- **What is asked**: Convert each line of the material below into a JSON list of strings, one string per line, omitting blank lines.
>> start
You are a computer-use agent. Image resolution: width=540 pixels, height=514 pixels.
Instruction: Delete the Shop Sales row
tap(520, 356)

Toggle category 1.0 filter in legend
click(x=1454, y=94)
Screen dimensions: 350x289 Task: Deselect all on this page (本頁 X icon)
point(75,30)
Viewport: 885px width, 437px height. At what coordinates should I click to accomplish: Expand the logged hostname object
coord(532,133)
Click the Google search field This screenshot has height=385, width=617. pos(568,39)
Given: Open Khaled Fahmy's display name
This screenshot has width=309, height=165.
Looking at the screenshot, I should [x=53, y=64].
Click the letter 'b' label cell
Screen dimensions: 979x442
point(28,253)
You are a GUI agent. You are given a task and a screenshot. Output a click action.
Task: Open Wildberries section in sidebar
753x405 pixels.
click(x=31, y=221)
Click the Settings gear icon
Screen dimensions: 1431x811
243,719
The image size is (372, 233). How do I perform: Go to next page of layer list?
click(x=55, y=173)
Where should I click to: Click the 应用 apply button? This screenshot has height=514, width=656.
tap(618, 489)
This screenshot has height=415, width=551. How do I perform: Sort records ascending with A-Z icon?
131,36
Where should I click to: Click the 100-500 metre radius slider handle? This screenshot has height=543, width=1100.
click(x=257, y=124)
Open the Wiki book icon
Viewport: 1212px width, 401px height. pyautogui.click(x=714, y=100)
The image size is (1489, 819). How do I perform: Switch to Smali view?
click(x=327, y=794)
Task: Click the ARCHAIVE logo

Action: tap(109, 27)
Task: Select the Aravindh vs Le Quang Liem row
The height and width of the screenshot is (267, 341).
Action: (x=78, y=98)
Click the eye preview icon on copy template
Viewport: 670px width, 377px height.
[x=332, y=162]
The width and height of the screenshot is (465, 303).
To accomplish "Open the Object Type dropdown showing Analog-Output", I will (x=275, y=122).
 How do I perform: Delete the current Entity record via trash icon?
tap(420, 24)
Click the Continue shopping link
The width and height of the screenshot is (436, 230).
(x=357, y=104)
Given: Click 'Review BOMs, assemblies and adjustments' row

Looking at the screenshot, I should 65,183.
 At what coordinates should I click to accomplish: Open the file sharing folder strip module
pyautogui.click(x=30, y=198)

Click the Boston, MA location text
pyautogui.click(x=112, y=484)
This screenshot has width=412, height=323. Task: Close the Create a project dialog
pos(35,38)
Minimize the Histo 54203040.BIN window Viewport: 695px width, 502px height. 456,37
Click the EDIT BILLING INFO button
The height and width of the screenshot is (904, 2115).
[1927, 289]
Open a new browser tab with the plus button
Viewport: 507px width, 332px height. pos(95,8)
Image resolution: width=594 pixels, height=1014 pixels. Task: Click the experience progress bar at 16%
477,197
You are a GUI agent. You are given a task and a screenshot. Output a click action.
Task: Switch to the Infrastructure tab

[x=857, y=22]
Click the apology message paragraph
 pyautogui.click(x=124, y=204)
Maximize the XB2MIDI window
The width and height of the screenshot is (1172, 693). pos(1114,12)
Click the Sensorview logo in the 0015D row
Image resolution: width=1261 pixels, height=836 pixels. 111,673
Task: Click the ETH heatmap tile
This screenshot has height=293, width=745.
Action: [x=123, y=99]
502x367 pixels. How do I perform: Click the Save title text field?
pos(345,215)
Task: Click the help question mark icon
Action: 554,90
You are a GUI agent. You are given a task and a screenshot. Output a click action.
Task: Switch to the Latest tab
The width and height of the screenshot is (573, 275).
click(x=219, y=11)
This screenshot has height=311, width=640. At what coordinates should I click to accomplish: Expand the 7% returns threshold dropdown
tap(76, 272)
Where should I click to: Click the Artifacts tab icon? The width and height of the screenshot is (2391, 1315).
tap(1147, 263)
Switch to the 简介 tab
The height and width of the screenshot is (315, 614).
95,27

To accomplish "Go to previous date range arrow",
>> end
- **Finished answer**:
[
  "You are a computer-use agent. Image resolution: width=540 pixels, height=514 pixels.",
  "Instruction: Delete the Shop Sales row",
  "tap(520, 356)",
  "Toggle category 1.0 filter in legend",
  "click(x=1454, y=94)",
  "Screen dimensions: 350x289 Task: Deselect all on this page (本頁 X icon)",
  "point(75,30)",
  "Viewport: 885px width, 437px height. At what coordinates should I click to accomplish: Expand the logged hostname object",
  "coord(532,133)",
  "Click the Google search field This screenshot has height=385, width=617. pos(568,39)",
  "Given: Open Khaled Fahmy's display name",
  "This screenshot has width=309, height=165.",
  "Looking at the screenshot, I should [x=53, y=64].",
  "Click the letter 'b' label cell",
  "Screen dimensions: 979x442",
  "point(28,253)",
  "You are a GUI agent. You are given a task and a screenshot. Output a click action.",
  "Task: Open Wildberries section in sidebar",
  "753x405 pixels.",
  "click(x=31, y=221)",
  "Click the Settings gear icon",
  "Screen dimensions: 1431x811",
  "243,719",
  "The image size is (372, 233). How do I perform: Go to next page of layer list?",
  "click(x=55, y=173)",
  "Where should I click to: Click the 应用 apply button? This screenshot has height=514, width=656.",
  "tap(618, 489)",
  "This screenshot has height=415, width=551. How do I perform: Sort records ascending with A-Z icon?",
  "131,36",
  "Where should I click to: Click the 100-500 metre radius slider handle? This screenshot has height=543, width=1100.",
  "click(x=257, y=124)",
  "Open the Wiki book icon",
  "Viewport: 1212px width, 401px height. pyautogui.click(x=714, y=100)",
  "The image size is (1489, 819). How do I perform: Switch to Smali view?",
  "click(x=327, y=794)",
  "Task: Click the ARCHAIVE logo",
  "Action: tap(109, 27)",
  "Task: Select the Aravindh vs Le Quang Liem row",
  "The height and width of the screenshot is (267, 341).",
  "Action: (x=78, y=98)",
  "Click the eye preview icon on copy template",
  "Viewport: 670px width, 377px height.",
  "[x=332, y=162]",
  "The width and height of the screenshot is (465, 303).",
  "To accomplish \"Open the Object Type dropdown showing Analog-Output\", I will (x=275, y=122).",
  " How do I perform: Delete the current Entity record via trash icon?",
  "tap(420, 24)",
  "Click the Continue shopping link",
  "The width and height of the screenshot is (436, 230).",
  "(x=357, y=104)",
  "Given: Click 'Review BOMs, assemblies and adjustments' row",
  "Looking at the screenshot, I should 65,183.",
  " At what coordinates should I click to accomplish: Open the file sharing folder strip module",
  "pyautogui.click(x=30, y=198)",
  "Click the Boston, MA location text",
  "pyautogui.click(x=112, y=484)",
  "This screenshot has width=412, height=323. Task: Close the Create a project dialog",
  "pos(35,38)",
  "Minimize the Histo 54203040.BIN window Viewport: 695px width, 502px height. 456,37",
  "Click the EDIT BILLING INFO button",
  "The height and width of the screenshot is (904, 2115).",
  "[1927, 289]",
  "Open a new browser tab with the plus button",
  "Viewport: 507px width, 332px height. pos(95,8)",
  "Image resolution: width=594 pixels, height=1014 pixels. Task: Click the experience progress bar at 16%",
  "477,197",
  "You are a GUI agent. You are given a task and a screenshot. Output a click action.",
  "Task: Switch to the Infrastructure tab",
  "[x=857, y=22]",
  "Click the apology message paragraph",
  " pyautogui.click(x=124, y=204)",
  "Maximize the XB2MIDI window",
  "The width and height of the screenshot is (1172, 693). pos(1114,12)",
  "Click the Sensorview logo in the 0015D row",
  "Image resolution: width=1261 pixels, height=836 pixels. 111,673",
  "Task: Click the ETH heatmap tile",
  "This screenshot has height=293, width=745.",
  "Action: [x=123, y=99]",
  "502x367 pixels. How do I perform: Click the Save title text field?",
  "pos(345,215)",
  "Task: Click the help question mark icon",
  "Action: 554,90",
  "You are a GUI agent. You are given a task and a screenshot. Output a click action.",
  "Task: Switch to the Latest tab",
  "The width and height of the screenshot is (573, 275).",
  "click(x=219, y=11)",
  "This screenshot has height=311, width=640. At what coordinates should I click to accomplish: Expand the 7% returns threshold dropdown",
  "tap(76, 272)",
  "Where should I click to: Click the Artifacts tab icon? The width and height of the screenshot is (2391, 1315).",
  "tap(1147, 263)",
  "Switch to the 简介 tab",
  "The height and width of the screenshot is (315, 614).",
  "95,27",
  "To accomplish \"Go to previous date range arrow\","
]